We may also compare SEO clicks with paid media impressions in a model to better comprehend media interaction.
This is more specific than the aggregated attribution approach.
Additional Considerations
The reality of how much teams are prepared to spend monitoring SEO ROI compared to other channels must be balanced.
An excellent tool which is the DMA SEO ROI Calculator can help you to monitor your SEO ROI over time.
Much money flows into the media, encouraging rapid innovation in media mix modelling and attribution for these channels.
For SEO, the same cannot be accurate. However, we must develop sophisticated metrics to assess SEO ROI that aligns with current practices in other channels.
The days of relying on some third-party Semrush charts are long gone, with the possible exception of situations when we are examining competition insights.
Without running the risk of what analytics teams refer to as “collinearity,” or the phenomenon of insights being skewed from data sets that are dependently correlated (i.e., linear) when sliced and diced, it may very well be that existing MMM solutions already have sufficient insights available to them that include owned and earned observations.
Another factor to consider is the possibility that teams may need more funding or necessity for MMM-style complicated modelling. In these situations, Google Analytics 4 and Adobe may provide everything that is required on a fundamental level, with the addition of some SEO testing.
Conclusion
The solution is straightforward but challenging to implement.
SEO as a channel is well known for taking a back seat to media, whether paid search, display, or sponsored social.
Yes, businesses care about and spend on SEO.
However, media dollars will always come first in measurement discussions after all other factors are considered.

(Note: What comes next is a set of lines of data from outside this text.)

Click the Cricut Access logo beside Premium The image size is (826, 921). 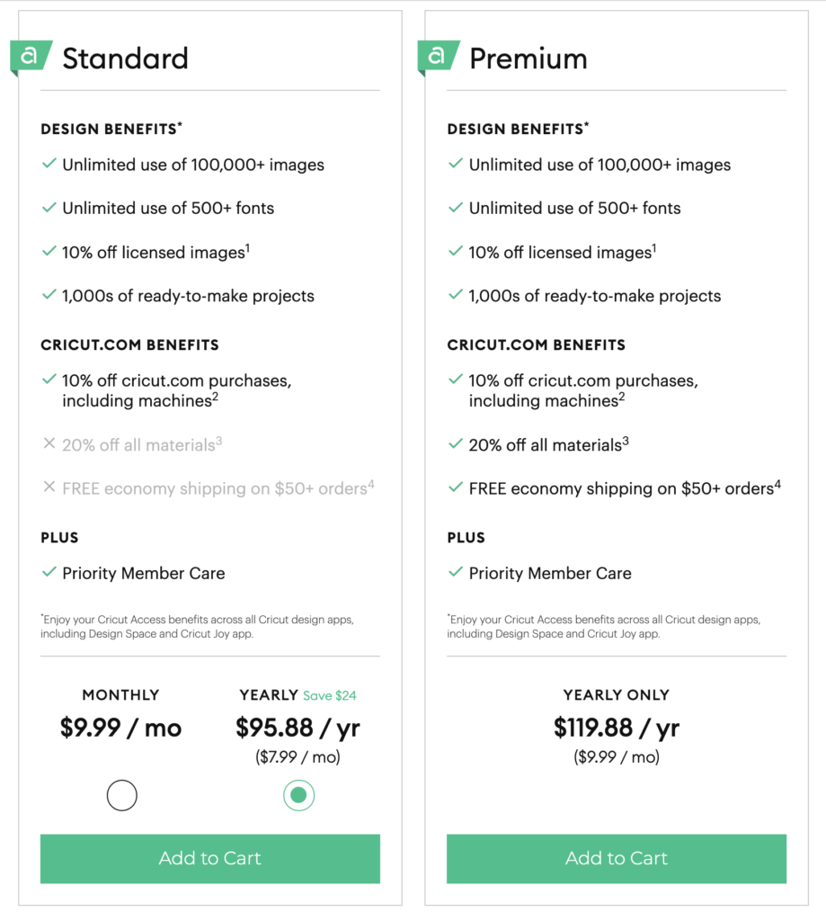438,58
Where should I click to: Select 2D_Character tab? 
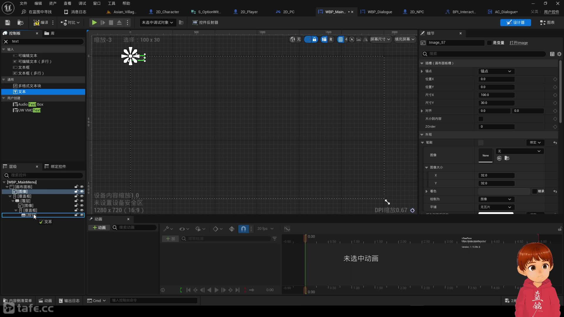pyautogui.click(x=167, y=12)
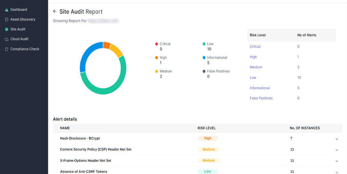
Task: Click the NAME column header in Alert details
Action: tap(65, 128)
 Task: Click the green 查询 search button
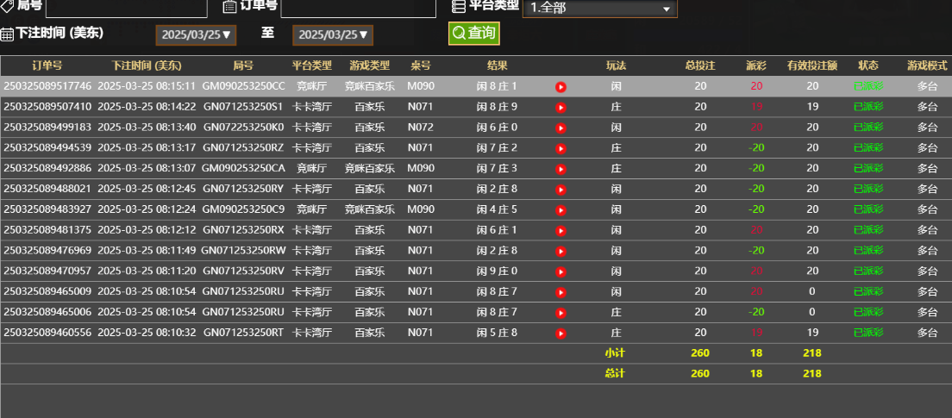473,34
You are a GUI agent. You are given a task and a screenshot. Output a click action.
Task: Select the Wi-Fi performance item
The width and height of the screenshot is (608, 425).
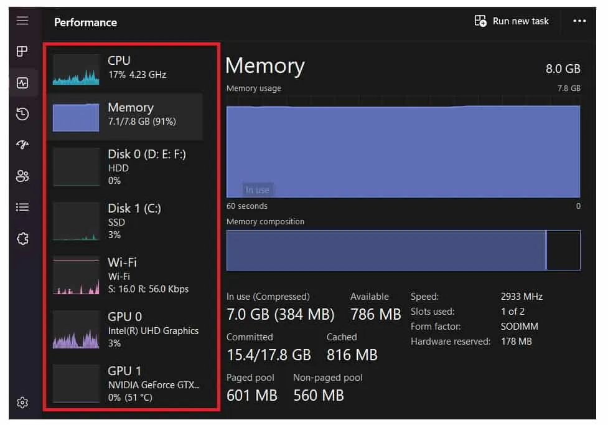[x=126, y=275]
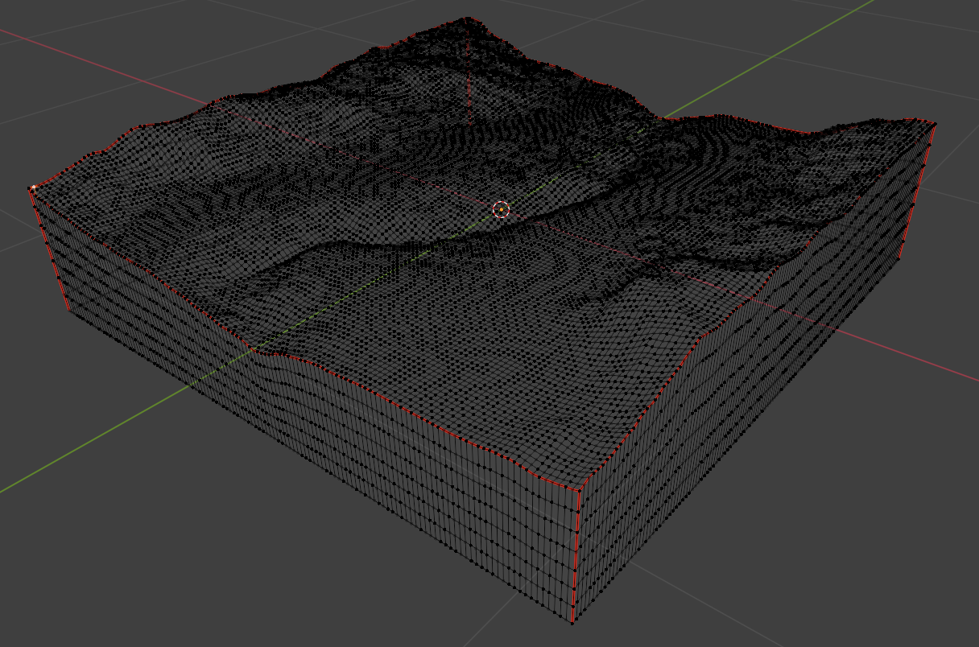
Task: Select the white highlighted vertex at left corner
Action: 33,188
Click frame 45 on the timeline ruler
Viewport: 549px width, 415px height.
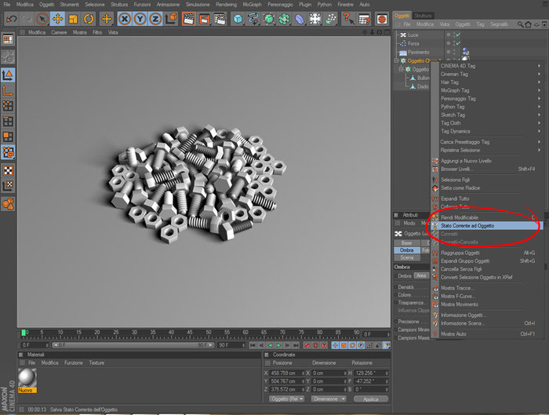190,333
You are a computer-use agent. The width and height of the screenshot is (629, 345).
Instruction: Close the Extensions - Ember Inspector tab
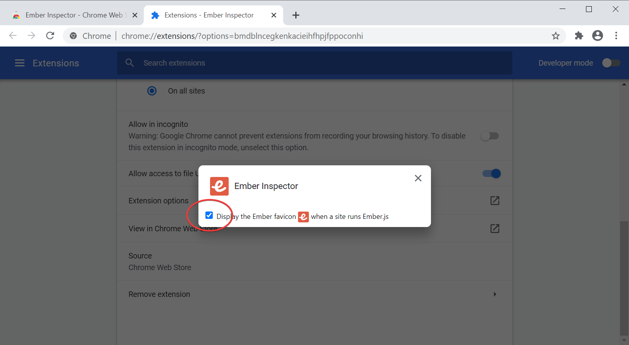274,15
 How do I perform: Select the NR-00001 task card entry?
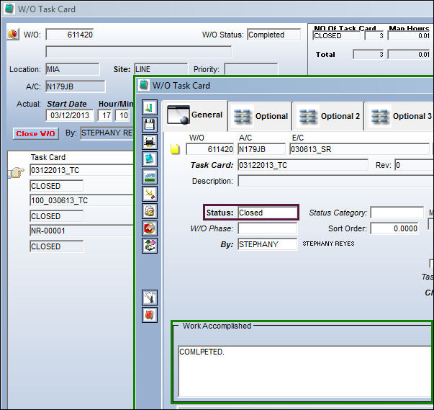[x=81, y=231]
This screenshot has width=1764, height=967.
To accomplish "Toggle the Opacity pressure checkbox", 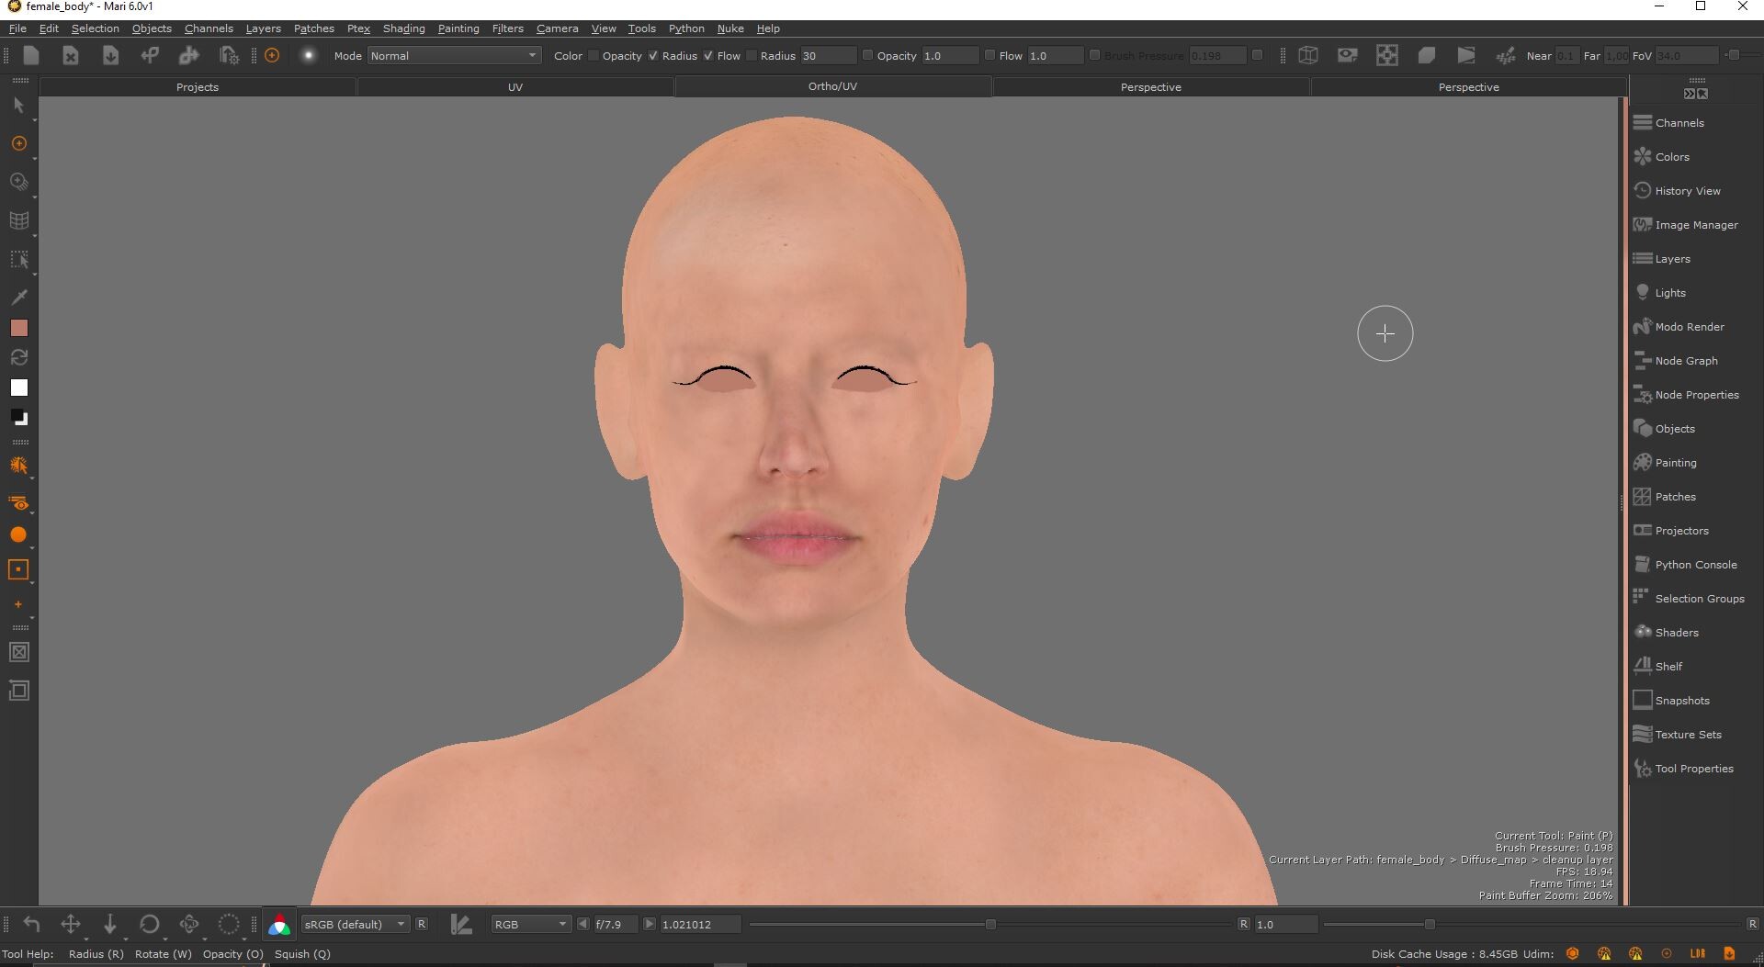I will point(594,56).
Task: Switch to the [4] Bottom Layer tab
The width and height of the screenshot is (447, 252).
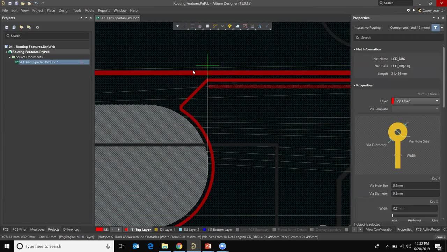Action: point(220,229)
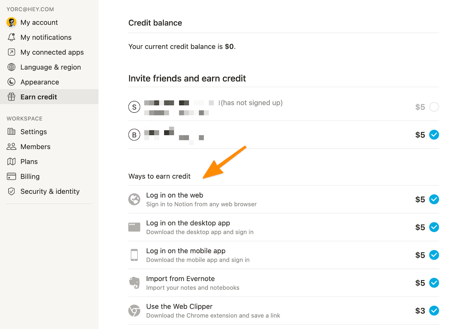This screenshot has height=329, width=454.
Task: Click the notifications bell icon
Action: (11, 37)
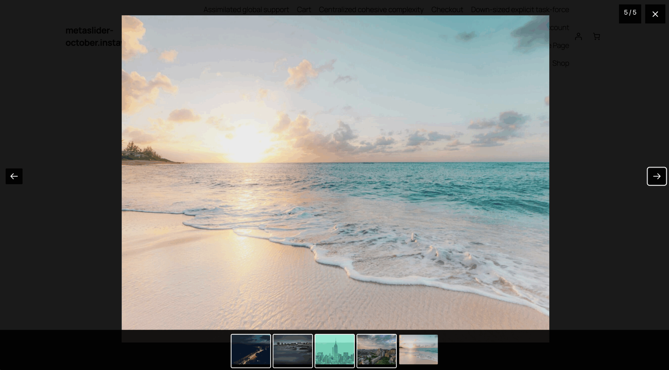
Task: Go to the previous image with left arrow
Action: [14, 176]
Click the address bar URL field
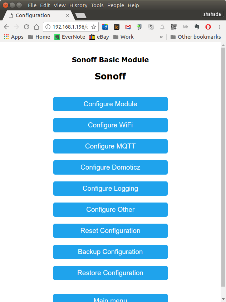This screenshot has width=226, height=302. [70, 27]
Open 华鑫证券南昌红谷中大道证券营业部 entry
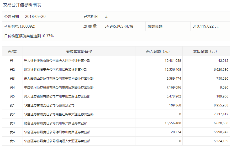Image resolution: width=232 pixels, height=149 pixels. pyautogui.click(x=59, y=114)
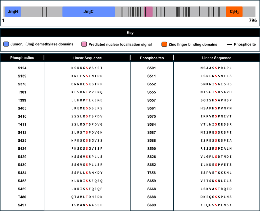
Task: Click the 796 residue end label
Action: coord(253,20)
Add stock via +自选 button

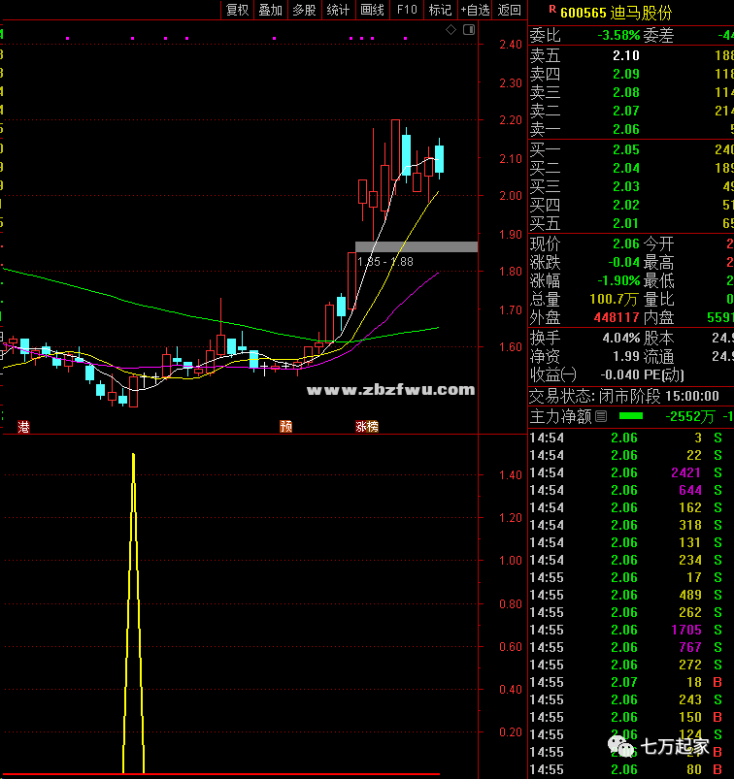(x=475, y=10)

Regarding resources from the analytics and data science departments, SEO gets the short end of the stick because resources tend to follow the money.
But it’s not necessary to be.
Gaining insights into the channel requires moving SEO data sets into clean rooms and integrating them with other data sources.
SEO teams must get site analytics data into clean rooms like Google Ads Data Hub (ADH) and others as digital marketers shift toward using them.
SEOs can examine client journeys across paid media impressions, clicks, and site engagement by combining the data (including a tag for the source as an organic search).
Marketers can also move toward an attribution use case to quantify the contribution and incrementality of the SEO channel and its relationship with the other channels in this new environment by adding SEO analytics data to a clean room.
But there’s a tricky catch in this, and it’s challenging because getting support from others is crucial.
This shift from cookies to clean rooms and more traceable solutions has already received considerable attention and funding.
This indicates that resources need to be more active to accommodate SEO. Additionally, only some marketers will be motivated to prioritise SEO over media, particularly regarding issues like attribution and channel performance evaluation.
But effective performance tracking is precisely what we need as SEOs more than ever.
And the cross-channel picture needs SEO’s participation and incremental addition, in particular.
SEO includes managing people and resources while gaining support from the appropriate constituencies to prioritise this effort.
If you can accomplish that, SEO’s worth to the company and contribution will become more apparent to the entire organisation.